▶ WRITTEN REQUEST A: Could you reproduce the Observer editorial below word for word, from start to finish?

▶ SUPPLIED PASSAGE:
Opinion articles provide independent perspectives on key community issues, separate from our newsroom reporting.

Editorials

A look back and ahead

Gov. Pat McCrory waves to supporters after launching his re-election campaign in Kernersville.
Gov. Pat McCrory waves to supporters after launching his re-election campaign in Kernersville. ehyman@newsobserver.com

Each year, the Observer’s editorial board looks ahead to some critical questions Charlotte and North Carolina face in the upcoming 12 months. Today, we answer last year’s questions, then ask three more about issues that will shape our quality of life in the year ahead.

Did CMS get leadership?

Yes and no. Interim superintendent Ann Clark has performed very capably since the abrupt exit of Heath Morrison in late 2014, but the CMS Board of Education has done too little to decide on a more permanent leader.

The board had a public discussion about a new superintendent way back in July, then went into sleep mode on the task soon after. That’s left the district in a bind. Board members not only need to finish that job in 2016; they need to follow through on vows to take a new look this year at student assignment.

That’s two significant tasks that don’t need to be stacked upon each other. One possible solution: Offer Clark a one-year extension, get student assignment finished in 2016, then start a search for new superintendent as soon as that’s completed. That would allow a new superintendent – perhaps Clark, if she wants to raise her hand for the permanent job – to know what he or she faces with student assignment.

▶ LISTED RECORDS:
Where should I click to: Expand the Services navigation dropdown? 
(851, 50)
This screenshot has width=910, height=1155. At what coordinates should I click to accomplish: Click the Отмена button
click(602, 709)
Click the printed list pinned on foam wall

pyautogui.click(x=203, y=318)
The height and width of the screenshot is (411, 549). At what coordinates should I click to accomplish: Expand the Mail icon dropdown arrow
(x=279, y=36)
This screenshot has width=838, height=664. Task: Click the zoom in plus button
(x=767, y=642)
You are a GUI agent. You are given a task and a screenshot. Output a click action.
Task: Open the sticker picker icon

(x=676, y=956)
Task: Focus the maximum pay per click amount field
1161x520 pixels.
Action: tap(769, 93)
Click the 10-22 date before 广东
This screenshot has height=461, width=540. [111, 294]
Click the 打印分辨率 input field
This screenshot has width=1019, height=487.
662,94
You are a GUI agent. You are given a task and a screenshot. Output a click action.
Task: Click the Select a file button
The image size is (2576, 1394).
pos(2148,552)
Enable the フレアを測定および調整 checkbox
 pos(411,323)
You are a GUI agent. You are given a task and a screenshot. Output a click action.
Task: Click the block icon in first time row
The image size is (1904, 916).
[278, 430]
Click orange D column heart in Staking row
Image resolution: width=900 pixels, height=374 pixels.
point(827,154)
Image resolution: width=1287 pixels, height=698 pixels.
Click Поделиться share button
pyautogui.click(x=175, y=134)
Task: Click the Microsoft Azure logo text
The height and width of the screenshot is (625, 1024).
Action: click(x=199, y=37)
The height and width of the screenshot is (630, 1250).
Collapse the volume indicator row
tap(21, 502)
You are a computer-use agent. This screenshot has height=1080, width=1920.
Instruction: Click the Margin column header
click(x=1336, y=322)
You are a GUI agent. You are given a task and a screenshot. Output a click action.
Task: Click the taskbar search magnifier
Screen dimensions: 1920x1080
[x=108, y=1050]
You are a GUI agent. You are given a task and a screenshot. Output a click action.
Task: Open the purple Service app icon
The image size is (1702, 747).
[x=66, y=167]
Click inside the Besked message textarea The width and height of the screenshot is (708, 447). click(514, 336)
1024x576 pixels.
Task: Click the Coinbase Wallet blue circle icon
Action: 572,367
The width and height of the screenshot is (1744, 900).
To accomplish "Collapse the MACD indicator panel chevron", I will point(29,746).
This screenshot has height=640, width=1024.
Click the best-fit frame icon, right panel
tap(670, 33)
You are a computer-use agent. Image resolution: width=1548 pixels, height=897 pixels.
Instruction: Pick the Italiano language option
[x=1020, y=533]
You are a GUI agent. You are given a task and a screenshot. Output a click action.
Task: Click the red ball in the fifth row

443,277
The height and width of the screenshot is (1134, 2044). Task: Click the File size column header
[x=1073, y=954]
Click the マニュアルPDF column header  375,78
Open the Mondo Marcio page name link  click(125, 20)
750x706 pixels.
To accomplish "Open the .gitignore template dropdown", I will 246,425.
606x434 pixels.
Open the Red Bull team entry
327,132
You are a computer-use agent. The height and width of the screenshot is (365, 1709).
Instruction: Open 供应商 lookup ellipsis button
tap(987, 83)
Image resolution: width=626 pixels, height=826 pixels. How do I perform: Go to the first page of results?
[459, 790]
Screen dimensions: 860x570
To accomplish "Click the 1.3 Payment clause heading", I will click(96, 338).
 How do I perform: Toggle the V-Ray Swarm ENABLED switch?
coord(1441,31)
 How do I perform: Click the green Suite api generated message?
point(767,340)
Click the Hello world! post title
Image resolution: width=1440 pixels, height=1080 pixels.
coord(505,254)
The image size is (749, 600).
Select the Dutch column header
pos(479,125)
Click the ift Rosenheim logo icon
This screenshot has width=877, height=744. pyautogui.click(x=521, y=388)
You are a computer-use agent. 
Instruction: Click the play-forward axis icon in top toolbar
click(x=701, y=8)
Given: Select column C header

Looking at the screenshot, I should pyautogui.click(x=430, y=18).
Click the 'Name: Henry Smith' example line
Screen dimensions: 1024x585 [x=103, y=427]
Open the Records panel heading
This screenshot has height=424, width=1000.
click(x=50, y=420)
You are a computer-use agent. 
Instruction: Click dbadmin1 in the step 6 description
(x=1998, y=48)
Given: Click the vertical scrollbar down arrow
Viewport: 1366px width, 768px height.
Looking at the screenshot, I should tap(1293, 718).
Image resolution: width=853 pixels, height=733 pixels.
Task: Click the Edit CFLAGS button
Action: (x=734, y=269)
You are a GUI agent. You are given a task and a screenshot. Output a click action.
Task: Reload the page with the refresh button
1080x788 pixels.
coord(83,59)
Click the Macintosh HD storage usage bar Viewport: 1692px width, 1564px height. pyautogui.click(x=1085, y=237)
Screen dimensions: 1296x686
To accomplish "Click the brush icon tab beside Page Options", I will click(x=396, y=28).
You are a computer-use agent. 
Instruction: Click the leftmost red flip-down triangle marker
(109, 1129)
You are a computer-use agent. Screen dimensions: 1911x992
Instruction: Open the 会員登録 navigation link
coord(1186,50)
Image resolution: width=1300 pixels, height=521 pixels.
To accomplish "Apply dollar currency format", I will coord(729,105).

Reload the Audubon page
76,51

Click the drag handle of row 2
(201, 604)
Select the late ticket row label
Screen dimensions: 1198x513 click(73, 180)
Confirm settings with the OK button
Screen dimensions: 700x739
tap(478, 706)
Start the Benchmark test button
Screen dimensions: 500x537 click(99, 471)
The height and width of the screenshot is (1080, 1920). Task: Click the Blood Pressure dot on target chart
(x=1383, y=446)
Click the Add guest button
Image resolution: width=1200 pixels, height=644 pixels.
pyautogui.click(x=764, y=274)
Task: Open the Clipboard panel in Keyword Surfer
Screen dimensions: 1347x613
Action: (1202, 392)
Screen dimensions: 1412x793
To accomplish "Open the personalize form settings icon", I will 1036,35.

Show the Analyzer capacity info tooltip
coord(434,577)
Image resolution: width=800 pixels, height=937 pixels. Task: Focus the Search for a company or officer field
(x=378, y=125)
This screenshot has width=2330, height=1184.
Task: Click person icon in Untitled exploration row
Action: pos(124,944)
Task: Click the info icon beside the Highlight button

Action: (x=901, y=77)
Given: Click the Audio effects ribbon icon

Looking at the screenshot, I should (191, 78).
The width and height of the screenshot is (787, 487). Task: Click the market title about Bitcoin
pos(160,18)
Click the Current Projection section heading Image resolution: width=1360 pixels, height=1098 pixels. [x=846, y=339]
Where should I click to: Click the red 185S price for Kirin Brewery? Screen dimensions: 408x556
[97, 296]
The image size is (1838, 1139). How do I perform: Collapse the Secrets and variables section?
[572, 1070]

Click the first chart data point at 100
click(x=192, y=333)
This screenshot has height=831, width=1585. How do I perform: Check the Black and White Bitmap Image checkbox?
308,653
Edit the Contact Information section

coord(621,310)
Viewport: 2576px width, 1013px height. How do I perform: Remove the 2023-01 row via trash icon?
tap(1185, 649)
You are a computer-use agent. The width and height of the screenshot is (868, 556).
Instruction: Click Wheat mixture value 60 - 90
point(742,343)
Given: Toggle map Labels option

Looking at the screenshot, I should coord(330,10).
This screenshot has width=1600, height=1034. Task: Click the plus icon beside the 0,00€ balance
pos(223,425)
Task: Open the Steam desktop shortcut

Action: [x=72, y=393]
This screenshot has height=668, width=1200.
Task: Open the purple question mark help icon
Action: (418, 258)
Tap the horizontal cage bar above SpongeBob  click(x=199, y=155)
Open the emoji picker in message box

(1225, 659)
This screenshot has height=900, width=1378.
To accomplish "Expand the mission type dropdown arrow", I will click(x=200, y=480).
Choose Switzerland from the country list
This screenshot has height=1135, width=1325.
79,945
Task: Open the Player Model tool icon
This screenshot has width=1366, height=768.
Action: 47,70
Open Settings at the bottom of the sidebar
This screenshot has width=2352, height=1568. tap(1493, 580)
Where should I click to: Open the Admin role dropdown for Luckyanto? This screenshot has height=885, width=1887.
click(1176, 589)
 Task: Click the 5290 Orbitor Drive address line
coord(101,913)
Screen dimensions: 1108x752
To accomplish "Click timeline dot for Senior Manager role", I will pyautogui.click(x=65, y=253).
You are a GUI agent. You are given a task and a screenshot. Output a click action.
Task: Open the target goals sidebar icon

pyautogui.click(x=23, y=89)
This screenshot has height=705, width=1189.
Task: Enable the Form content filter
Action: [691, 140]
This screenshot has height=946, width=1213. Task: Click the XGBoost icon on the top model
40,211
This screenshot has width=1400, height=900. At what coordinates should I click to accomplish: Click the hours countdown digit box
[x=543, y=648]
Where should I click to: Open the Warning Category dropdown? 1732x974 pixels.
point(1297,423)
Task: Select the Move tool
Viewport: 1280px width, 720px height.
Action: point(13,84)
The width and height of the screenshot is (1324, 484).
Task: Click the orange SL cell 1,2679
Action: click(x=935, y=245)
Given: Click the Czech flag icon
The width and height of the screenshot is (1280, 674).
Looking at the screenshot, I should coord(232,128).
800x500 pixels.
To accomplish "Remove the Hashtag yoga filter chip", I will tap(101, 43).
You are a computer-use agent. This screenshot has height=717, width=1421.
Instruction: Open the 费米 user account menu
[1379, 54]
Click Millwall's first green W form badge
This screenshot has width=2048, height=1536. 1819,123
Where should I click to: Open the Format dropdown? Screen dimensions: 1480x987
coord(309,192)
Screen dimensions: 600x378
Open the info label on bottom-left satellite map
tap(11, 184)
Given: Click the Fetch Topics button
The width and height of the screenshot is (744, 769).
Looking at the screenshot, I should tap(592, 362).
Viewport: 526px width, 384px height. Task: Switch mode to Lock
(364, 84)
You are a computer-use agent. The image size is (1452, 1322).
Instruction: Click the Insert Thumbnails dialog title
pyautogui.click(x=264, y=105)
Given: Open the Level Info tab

▶ WRITTEN REQUEST B: Which lines of the rows above contain the word "picker"? Pull out each of them and copy it.

▶ WRITTEN RESPONSE A:
Opinion articles provide independent perspectives on key community issues, separate from our newsroom reporting.

Editorials

A look back and ahead

Gov. Pat McCrory waves to supporters after launching his re-election campaign in Kernersville.
Gov. Pat McCrory waves to supporters after launching his re-election campaign in Kernersville. ehyman@newsobserver.com

Each year, the Observer’s editorial board looks ahead to some critical questions Charlotte and North Carolina face in the upcoming 12 months. Today, we answer last year’s questions, then ask three more about issues that will shape our quality of life in the year ahead.

Did CMS get leadership?

Yes and no. Interim superintendent Ann Clark has performed very capably since the abrupt exit of Heath Morrison in late 2014, but the CMS Board of Education has done too little to decide on a more permanent leader.

The board had a public discussion about a new superintendent way back in July, then went into sleep mode on the task soon after. That’s left the district in a bind. Board members not only need to finish that job in 2016; they need to follow through on vows to take a new look this year at student assignment.

That’s two significant tasks that don’t need to be stacked upon each other. One possible solution: Offer Clark a one-year extension, get student assignment finished in 2016, then start a search for new superintendent as soon as that’s completed. That would allow a new superintendent – perhaps Clark, if she wants to raise her hand for the permanent job – to know what he or she faces with student assignment.

▶ WRITTEN RESPONSE B:
Task: Open the sticker picker icon
Open the emoji picker in message box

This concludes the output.